Arkansas PBM Reform Law Targeting Generic Drug Pricing Abuses Good Model for Other States
Senior Care Pharmacy Coalition (SCPC) Slams Federal PBM Lawsuit to Reverse Arkansas’s Pro-Consumer, Pro-Taxpayer Reform Law Signed by Gov. Hutchinson
Washington, DC – Continuing the discussion surrounding the growing number of bipartisan state-based laws to reform secretive, opaque pricing policies practiced by the pharmacy benefit manager (PBM) industry, the Senior Care Pharmacy Coalition (SCPC) today praised Arkansas Gov. Asa Hutchinson (R-AR) for signing Act 900 into law earlier this year — ending PBMs’ ability to reimburse independent long-term care (LTC) pharmacies and others dramatically less than the actual cost of acquiring and dispensing generic drugs. PBMs are third party entities that oversee the administration of seniors’ Medicare Part D prescription drug benefits.
Act 900 first requires independent LTC pharmacies and others to be paid at least as much as PBMs’ wholly-owned affiliated entities and, second, requires PBMs to update their maximum allowable cost (MAC) drug pricing lists weekly. MAC lists are used to determine LTC pharmacy reimbursement levels. The issue of rapidly escalating generic prices coupled with unduly slow adjustments to MAC lists is a primary causal factor driving reform efforts in a number of states, including Arkansas.
“Act 900, the most sweeping of several state reform bills, not only ensures PBMs pay LTC pharmacies at least as much as their affiliated entities – thus leveling the reimbursement playing field – but also makes PBMs more accountable to elderly consumers and taxpayers,” said Alan G. Rosenbloom, President of SCPC. “Act 900 is aggressive in its intent to ensure marketplace fairness and transparency, and is an optimal legislative model that should be emulated by other states.”
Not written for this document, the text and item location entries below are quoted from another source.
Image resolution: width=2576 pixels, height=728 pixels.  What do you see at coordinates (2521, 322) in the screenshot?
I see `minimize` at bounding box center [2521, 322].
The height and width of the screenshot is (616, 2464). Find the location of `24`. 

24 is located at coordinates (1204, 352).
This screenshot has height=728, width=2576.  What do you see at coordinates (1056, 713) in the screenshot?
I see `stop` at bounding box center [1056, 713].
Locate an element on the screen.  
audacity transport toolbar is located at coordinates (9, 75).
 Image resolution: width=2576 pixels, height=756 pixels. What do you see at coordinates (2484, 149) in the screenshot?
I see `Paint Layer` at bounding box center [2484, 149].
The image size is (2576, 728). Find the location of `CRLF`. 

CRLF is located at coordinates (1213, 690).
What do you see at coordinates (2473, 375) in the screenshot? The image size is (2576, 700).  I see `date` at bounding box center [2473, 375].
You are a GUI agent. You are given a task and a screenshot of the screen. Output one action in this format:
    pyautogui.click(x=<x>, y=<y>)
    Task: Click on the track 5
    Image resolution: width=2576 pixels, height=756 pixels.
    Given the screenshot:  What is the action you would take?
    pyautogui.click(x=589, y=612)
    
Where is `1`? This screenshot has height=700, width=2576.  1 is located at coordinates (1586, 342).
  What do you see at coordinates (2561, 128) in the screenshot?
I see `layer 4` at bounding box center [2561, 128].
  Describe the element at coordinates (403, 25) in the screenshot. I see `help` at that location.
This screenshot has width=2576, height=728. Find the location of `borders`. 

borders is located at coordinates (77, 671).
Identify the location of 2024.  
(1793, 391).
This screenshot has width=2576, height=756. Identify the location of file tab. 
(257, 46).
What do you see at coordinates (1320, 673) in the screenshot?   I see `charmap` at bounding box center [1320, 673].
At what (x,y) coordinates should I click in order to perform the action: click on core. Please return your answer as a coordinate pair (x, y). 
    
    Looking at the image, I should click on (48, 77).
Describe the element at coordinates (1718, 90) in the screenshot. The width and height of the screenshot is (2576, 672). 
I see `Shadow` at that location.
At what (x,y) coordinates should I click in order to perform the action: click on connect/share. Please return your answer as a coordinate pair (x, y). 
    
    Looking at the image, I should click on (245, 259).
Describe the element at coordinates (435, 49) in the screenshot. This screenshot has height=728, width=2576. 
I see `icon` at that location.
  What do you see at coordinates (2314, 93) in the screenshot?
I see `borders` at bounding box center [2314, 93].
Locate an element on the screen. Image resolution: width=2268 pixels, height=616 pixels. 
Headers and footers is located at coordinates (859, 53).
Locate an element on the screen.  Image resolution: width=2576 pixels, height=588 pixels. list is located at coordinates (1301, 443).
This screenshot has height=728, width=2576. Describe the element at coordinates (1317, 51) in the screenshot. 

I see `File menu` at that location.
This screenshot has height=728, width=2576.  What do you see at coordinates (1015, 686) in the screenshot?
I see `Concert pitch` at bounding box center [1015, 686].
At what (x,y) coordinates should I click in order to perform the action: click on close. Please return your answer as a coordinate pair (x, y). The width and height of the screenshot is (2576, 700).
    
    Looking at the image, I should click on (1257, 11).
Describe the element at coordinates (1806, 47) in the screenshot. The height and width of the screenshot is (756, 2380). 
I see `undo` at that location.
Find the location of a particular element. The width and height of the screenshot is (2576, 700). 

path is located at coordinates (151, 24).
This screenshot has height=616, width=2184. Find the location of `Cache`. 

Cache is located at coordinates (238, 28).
Noting the national PBM industry has sued the state of Arkansas for its aggressive effort to curtail predatory PBM practices, Rosenbloom predicted the heavy-handed tactic would backfire. “Misguided efforts by the national PBM industry to intimidate reform-minded states like Arkansas with federal lawsuits will backfire — as it simply draws more attention to their egregious, unchecked abuses,” he said. “SCPC will continue to spotlight state PBM reforms as we develop and promote parallel federal reform legislation.” Rosenbloom also said such lawsuits, which argue that federal law prevents states from taking action, underscores the need for a federal solution in addition to state approaches.
Rosenbloom noted that LTC pharmacies, different from retail pharmacies due both the mandatory services they must provide on an ongoing basis and the resultant higher cost structure, “are an increasingly important part of our broader care continuum, as medically compromised seniors and patients facing rehabilitation in skilled nursing, assisted living and other settings significantly benefit from their clinical oversight.” Unfortunately, he observed, “PBM pricing abuses undermining independent LTC pharmacy financial stability ultimately threaten quality patient care, and negatively affect taxpayers as added costs accrue to Medicare.”
National, bipartisan PBM reform efforts are well underway, with the latest major “sunshine laws” signed into law by Governors Jerry Brown (D-CA) and John Kasich (R-OH). Specifically, Brown signed AB 627, requiring PBMs to update their MAC lists weekly, provide in-network pharmacies with the current MAC list upon request, and disclose the sources used in establishing MAC lists. Governor Kasich signed a similar measure, which cracks down on anti-consumer PBM pricing activities in Ohio.
The SCPC represents companies that own and operate independent long-term care pharmacies (LTCPs) in more than 40 states, including Arkansas, serving more than 400,000 residents in skilled nursing facilities (SNFs) and assisted living facilities (ALFs) daily.